DATA ENTRIES:
--- start ---

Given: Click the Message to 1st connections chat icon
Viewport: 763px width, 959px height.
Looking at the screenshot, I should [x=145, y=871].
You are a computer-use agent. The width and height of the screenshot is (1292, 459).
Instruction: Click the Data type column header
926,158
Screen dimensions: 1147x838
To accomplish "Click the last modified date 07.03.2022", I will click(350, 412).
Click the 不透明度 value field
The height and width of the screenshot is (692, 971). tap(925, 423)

--- end ---
--- start ---

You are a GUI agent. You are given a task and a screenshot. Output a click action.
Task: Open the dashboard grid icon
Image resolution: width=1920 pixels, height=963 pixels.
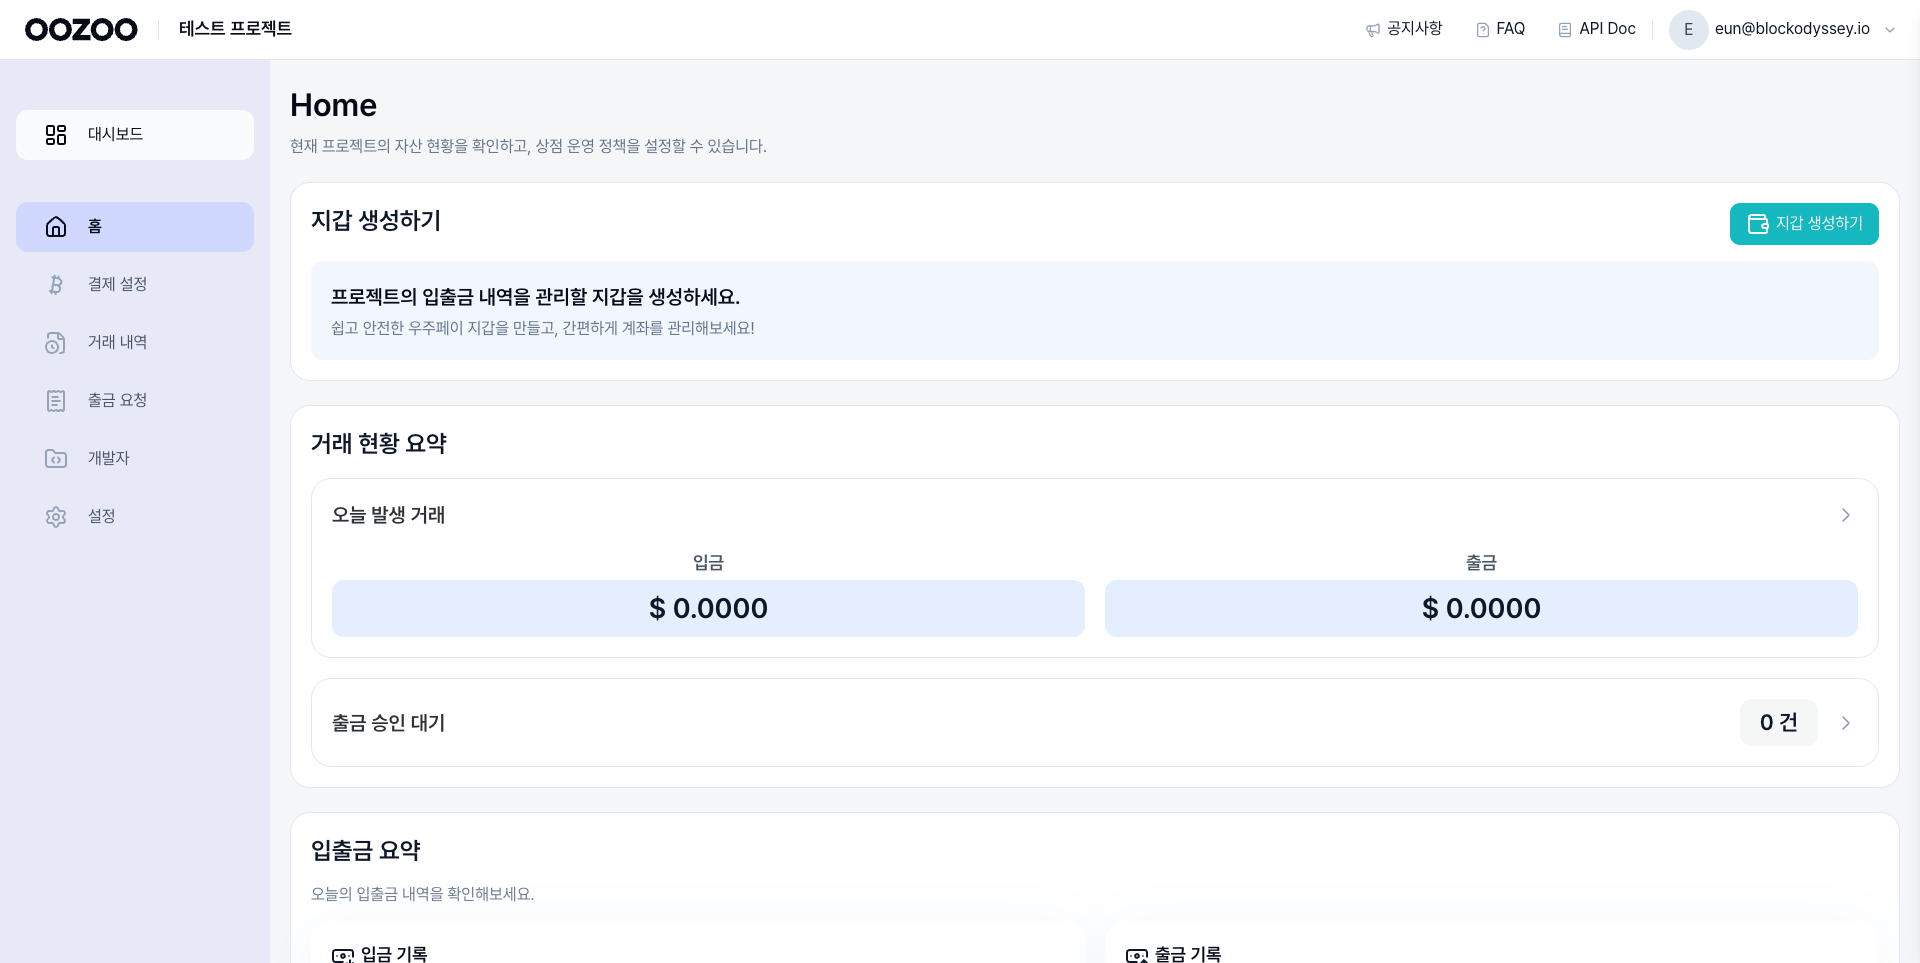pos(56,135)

--- end ---

EXERCISE DESCRIPTION:
Quote the items that begin with the line containing "You are a computer-use" and end with the line containing "The height and", including both of those lines, word for word.

WRITTEN RESPONSE:
You are a computer-use agent. The width and height of the screenshot is (1292, 459).
Instruction: Click the Data type column header
926,158
Screen dimensions: 1147x838
To accomplish "Click the last modified date 07.03.2022", I will click(350, 412).
Click the 不透明度 value field
The height and width of the screenshot is (692, 971). tap(925, 423)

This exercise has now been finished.